Wir wollen möglichst viele Kunden erreichen. Und da es unrealistisch ist, den Kabelnetzanbietern sämtliche Kunden abzugraben, werden wir auch jene ansprechen, die ihren Kabelnetzanschluss behalten wollen. Indem wir ihnen einen spezifischen Mehrwert bieten, den ihnen die Cablecom nicht bieten kann und für den sie zu zahlen bereit sind.
Was wäre das denn?
Video-on-Demand – also die Möglichkeit, einen beliebigen Film per Knopfdruck abzuspielen – ist sicher sehr interessant. Auch im Sportbereich kann man sich eine ganze Reihe von Pay-per-View Diensten vorstellen.
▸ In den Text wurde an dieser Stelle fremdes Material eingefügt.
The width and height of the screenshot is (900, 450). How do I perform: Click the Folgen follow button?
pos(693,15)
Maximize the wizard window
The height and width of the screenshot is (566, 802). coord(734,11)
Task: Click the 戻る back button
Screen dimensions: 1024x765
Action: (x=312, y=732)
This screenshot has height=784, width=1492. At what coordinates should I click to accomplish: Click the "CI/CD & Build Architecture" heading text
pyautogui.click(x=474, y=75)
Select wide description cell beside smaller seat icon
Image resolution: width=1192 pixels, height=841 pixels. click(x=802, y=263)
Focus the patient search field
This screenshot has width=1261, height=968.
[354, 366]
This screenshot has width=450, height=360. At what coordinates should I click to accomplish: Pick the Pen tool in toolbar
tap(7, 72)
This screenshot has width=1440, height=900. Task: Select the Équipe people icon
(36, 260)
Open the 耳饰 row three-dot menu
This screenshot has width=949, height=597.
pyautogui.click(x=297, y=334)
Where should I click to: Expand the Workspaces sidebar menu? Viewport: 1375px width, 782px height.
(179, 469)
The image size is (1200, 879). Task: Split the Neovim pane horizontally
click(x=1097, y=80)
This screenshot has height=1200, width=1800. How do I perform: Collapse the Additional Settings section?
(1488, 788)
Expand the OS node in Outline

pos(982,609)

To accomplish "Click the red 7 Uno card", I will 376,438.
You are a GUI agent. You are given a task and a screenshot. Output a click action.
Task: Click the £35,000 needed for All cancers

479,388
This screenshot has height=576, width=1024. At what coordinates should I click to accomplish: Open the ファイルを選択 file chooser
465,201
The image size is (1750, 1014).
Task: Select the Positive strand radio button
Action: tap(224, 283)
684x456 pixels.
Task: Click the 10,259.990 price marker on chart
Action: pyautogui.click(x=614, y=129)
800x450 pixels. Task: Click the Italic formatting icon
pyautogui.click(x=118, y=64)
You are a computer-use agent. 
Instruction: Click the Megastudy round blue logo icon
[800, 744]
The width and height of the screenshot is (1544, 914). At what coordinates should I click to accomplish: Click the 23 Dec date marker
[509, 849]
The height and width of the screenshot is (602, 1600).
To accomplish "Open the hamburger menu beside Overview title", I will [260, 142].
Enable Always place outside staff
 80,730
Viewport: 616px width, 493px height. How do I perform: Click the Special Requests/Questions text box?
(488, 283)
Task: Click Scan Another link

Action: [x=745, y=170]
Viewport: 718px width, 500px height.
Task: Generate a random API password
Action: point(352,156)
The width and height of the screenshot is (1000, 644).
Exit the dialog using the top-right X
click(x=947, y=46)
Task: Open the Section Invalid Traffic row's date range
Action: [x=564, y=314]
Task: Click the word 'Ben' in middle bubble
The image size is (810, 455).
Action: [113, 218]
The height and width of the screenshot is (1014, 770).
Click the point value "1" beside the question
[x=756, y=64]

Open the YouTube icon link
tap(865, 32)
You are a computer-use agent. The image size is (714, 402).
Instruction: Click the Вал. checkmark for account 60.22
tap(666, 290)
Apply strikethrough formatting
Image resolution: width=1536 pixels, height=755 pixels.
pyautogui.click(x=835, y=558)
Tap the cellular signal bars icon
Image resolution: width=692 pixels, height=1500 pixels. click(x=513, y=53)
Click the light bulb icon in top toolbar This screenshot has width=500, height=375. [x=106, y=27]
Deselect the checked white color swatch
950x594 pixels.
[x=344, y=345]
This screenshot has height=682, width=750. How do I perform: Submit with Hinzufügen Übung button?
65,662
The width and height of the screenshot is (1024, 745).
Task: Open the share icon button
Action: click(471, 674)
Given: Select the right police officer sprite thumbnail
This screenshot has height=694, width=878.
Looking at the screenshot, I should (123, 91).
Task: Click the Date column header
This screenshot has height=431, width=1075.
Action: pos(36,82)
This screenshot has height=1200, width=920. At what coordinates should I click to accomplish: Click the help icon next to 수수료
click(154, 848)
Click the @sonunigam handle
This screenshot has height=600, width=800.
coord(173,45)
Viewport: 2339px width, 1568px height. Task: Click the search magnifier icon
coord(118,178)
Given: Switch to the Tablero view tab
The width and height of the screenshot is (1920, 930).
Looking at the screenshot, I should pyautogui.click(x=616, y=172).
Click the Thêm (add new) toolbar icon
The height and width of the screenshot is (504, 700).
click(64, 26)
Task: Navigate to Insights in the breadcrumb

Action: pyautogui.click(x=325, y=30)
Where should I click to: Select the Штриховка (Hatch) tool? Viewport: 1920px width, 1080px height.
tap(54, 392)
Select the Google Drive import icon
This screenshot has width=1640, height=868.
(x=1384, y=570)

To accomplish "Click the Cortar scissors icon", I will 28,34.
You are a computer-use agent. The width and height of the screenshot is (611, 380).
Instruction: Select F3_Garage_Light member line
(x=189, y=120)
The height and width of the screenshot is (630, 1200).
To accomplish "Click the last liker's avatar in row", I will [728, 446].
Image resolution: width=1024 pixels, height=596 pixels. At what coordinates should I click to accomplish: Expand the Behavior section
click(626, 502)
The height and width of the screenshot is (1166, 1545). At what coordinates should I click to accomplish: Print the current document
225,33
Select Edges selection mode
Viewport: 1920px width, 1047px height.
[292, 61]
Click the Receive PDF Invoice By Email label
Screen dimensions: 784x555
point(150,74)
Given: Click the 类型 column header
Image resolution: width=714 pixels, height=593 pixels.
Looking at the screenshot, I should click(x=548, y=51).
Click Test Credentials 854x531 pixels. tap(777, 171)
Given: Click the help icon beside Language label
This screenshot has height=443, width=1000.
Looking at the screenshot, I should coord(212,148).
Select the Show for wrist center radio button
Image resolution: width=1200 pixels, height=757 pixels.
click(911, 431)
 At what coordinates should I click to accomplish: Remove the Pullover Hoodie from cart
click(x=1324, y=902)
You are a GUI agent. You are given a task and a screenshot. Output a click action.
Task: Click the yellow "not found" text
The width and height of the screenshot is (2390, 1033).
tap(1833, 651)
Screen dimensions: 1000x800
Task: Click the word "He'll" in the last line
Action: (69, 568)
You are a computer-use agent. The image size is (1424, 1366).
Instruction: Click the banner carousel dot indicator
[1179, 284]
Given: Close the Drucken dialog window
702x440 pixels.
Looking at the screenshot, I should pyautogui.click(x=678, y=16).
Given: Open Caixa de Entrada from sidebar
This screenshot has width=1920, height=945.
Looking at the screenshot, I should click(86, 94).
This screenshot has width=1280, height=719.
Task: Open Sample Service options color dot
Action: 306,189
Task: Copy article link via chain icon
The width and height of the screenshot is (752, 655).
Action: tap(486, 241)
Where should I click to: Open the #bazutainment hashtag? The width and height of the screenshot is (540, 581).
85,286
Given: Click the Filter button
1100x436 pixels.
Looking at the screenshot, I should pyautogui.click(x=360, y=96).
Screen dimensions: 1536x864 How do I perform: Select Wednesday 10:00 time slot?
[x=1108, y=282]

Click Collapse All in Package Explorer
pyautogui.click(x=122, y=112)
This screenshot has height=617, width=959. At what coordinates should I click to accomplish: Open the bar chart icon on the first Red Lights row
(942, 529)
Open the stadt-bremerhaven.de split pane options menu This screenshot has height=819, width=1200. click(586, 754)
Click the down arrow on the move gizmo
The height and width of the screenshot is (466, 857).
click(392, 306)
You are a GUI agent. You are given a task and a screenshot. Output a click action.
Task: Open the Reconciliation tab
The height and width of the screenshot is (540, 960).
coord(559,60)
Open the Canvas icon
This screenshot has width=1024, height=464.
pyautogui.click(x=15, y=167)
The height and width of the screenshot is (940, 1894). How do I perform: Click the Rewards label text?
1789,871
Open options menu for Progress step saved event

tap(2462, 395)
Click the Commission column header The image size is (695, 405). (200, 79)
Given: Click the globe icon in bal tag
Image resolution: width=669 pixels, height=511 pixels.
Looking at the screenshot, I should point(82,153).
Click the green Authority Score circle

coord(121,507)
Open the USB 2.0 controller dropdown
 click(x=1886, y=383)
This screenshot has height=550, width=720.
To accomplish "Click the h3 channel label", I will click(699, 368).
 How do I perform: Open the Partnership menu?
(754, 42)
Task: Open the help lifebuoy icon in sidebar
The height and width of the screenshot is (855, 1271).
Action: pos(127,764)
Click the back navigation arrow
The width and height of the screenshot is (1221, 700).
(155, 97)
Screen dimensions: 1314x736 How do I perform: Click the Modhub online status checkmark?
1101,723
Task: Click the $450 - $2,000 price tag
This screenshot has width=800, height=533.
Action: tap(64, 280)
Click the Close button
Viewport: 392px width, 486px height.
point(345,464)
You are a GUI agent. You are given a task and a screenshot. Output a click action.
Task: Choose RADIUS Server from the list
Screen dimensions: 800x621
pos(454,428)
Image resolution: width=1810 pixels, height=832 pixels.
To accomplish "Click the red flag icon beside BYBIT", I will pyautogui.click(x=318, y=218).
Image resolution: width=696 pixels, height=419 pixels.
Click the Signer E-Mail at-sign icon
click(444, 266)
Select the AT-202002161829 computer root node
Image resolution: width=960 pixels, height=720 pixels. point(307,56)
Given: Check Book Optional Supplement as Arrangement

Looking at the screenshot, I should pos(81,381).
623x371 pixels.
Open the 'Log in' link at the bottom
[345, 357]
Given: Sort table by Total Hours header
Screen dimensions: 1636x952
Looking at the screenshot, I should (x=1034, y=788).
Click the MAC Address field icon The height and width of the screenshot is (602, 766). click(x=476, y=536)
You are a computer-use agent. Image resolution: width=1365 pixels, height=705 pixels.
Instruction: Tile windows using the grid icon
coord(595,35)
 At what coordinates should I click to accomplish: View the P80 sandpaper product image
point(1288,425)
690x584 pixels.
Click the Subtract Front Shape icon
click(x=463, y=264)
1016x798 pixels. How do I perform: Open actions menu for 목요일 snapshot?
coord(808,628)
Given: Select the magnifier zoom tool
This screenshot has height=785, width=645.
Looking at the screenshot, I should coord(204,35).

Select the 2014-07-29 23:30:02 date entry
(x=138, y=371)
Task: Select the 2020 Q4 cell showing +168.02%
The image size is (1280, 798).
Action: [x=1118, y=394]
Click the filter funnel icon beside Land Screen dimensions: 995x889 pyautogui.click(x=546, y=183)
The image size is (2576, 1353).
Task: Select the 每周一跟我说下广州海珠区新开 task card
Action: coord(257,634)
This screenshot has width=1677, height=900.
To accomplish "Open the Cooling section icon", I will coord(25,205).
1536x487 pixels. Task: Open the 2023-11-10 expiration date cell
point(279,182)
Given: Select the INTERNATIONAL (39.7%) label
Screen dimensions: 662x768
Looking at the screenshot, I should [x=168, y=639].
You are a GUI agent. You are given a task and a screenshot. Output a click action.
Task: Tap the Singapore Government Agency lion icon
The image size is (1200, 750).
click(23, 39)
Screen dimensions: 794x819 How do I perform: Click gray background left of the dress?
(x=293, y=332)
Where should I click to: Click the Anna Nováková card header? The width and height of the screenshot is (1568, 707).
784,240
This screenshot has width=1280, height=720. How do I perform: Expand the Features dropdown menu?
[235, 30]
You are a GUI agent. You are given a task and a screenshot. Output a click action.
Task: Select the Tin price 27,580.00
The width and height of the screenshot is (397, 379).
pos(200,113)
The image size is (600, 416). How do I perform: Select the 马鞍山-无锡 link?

Das bedeutet, dass man pro Fussballspiel, das man sich anschaut, bezahlt anstatt für die gesamte Meisterschaft.
Genau. Es fällt keine monatliche Gebühr an, und man muss kein Sportpaket abonnieren, bei dem 80 Prozent der Sen- dungen gar nicht interessieren. Die Ausgaben fallen gezielt an. Das sind aber nur Beispiele, um zu zeigen, dass Kabelnetz und Bluewin TV nebeneinander existieren können.
Das setzt voraus, dass die Kunden bereit sind, weiterhin für den Fernseh- und den Telefonanschluss zu zahlen.
Vielleicht spielt uns hier die Tatsache in die Hände, dass die Kabelnetzgebühr nicht wahrgenommen wird.
Sie glauben also nicht, dass es nur noch einen Anschluss pro Haushalt geben wird?
Das hängt wohl davon ab, ob der Nutzen auf den beiden Infrastrukturen – TVKabel und Kupferdraht – wirklich derselbe ist.
Die Anschlussgebühren werden nicht verschwinden?
Nein, ich wüsste nicht, wie die Swisscom oder die Kabelnetzbetreiber ohne Anschlussgebühren den Ausbau der Netze vorantreiben könnten. Wenn eines sicher bleibt, dann sind das die Anschlussgebühren.